**Exercise requirements:** Output only how many lines below contain "each".

**Data for this task:**
□ □ □ □ □ □ □

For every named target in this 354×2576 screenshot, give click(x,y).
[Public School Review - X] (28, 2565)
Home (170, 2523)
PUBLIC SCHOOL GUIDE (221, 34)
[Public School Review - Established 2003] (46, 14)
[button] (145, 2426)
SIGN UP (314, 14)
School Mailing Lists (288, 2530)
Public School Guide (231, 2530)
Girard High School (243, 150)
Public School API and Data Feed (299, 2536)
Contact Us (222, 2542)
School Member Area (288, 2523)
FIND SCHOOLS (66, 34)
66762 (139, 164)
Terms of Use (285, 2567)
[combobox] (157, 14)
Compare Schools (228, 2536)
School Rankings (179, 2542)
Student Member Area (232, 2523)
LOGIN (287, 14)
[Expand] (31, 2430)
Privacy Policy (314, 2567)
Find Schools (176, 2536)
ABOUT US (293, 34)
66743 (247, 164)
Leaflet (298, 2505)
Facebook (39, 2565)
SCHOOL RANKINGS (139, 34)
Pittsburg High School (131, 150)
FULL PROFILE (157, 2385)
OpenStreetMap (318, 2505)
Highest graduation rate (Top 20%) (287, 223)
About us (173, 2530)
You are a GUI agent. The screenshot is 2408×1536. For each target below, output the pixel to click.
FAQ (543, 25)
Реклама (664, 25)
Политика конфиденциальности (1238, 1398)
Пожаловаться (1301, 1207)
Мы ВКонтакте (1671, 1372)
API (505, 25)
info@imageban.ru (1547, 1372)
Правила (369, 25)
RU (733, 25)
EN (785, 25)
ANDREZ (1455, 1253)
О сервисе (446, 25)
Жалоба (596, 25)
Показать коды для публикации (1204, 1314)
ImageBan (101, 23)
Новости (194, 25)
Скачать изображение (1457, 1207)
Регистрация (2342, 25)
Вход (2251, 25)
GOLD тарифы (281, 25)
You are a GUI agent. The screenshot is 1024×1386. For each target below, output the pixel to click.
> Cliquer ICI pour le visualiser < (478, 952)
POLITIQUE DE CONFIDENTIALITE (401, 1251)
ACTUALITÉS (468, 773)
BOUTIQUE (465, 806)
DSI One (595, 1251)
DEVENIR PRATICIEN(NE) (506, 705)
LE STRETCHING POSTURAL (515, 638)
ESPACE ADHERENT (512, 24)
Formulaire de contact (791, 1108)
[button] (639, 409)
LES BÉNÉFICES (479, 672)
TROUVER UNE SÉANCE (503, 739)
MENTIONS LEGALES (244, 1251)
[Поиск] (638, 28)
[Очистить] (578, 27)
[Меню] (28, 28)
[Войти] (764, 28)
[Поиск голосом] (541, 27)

□ □ □ □ □ □ □

**Response to the exercise:** 2